Stored records:
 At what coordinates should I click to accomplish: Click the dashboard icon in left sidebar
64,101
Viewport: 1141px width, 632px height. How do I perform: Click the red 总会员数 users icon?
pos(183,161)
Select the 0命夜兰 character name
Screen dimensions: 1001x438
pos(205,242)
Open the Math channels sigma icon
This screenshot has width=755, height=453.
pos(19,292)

# Task objective
Set down every record above exactly as given.

# Your response
 At what coordinates should I click to accomplish: Click the dashboard icon in left sidebar
64,101
Viewport: 1141px width, 632px height. How do I perform: Click the red 总会员数 users icon?
pos(183,161)
Select the 0命夜兰 character name
Screen dimensions: 1001x438
pos(205,242)
Open the Math channels sigma icon
This screenshot has width=755, height=453.
pos(19,292)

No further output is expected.